Let $V=M_2(\mathbb R )$ with $ \left\langle A,B \right\rangle =\operatorname{tr}(B^tA)$. Define $$ T\begin{pmatrix}a& b\\c& d\end{pmatrix}=\begin{pmatrix}3d& 2c\\-b& 4a\end{pmatrix}. $$ Find $T^\ast$.

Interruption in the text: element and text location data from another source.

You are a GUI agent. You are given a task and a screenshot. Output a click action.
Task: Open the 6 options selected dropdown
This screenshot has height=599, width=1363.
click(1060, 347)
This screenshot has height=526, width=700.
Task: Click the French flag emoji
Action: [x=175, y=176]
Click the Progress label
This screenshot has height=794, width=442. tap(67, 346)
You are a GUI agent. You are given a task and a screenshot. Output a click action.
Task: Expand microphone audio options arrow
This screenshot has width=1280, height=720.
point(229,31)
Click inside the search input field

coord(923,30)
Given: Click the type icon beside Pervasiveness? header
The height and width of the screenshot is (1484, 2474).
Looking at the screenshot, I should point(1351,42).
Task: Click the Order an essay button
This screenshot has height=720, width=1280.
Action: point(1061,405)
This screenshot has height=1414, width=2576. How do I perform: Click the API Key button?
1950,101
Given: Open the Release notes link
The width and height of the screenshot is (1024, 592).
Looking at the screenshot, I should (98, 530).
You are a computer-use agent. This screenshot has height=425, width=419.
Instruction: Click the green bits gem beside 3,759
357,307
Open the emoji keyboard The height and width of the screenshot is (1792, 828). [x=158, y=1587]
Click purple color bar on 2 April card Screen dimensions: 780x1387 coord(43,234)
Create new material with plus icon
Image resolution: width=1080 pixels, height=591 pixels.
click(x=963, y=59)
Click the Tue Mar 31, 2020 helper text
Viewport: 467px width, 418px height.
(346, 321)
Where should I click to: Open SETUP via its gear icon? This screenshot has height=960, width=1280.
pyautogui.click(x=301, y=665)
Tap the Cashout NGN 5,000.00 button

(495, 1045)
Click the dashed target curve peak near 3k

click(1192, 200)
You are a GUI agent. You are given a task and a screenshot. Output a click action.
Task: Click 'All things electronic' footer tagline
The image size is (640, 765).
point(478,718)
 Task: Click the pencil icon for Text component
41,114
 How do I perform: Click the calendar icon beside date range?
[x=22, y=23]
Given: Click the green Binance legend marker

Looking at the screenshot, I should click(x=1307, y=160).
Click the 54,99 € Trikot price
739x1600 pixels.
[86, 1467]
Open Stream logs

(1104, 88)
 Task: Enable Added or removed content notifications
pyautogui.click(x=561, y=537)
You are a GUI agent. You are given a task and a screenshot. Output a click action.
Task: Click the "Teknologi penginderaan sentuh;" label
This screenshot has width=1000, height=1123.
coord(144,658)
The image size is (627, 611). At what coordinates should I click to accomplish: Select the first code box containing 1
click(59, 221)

My attempt: Using the usual isomorphism $[-]_\beta:M_2(\mathbb R)\cong \mathbb R^4$ defined by $\begin{pmatrix}a& b\\c& d\end{pmatrix}\mapsto (a,b,c,d)^t$, let $[T]_\beta$ be the representing matrix of $T$ w.r.t the standard basis $\beta$. Let $G$ be the Gramian. Then
$$ \left\langle TA,B \right\rangle = \left\langle G[TA]_\beta,G[B]_\beta \right\rangle_\mathbb{R^4}=\left\langle G[T]_\beta[A]_\beta,G[B]_\beta \right\rangle_\mathbb{R^4}=\left\langle G[A]_\beta,G[T]_\beta^t[B]_\beta \right\rangle_\mathbb{R^4}$$ Let $T^\ast$ be the operator with $[T^\ast ]_\beta=[T]_\beta ^t$. Then $$\left\langle G[A]_\beta,G[T]_\beta^t[B]_\beta \right\rangle_\mathbb{R^4}=\left\langle G[A]_\beta,G[T^\ast]_\beta[B]_\beta \right\rangle_\mathbb{R^4}=\left\langle G[A]_\beta,G[T^\ast B]_\beta \right\rangle_\mathbb{R^4}=\left\langle A,T^\ast B \right\rangle.$$ So if I understand correctly, all I need to do is find $[T]_\beta^t$ and I'm done. Is this correct?
Yes but note that since you were asked to find the operator $T^{*}$ and not its matrix representation, you need to go back and write the formula for $T^{*}$ similarly to how the formula for $T$ was given to you.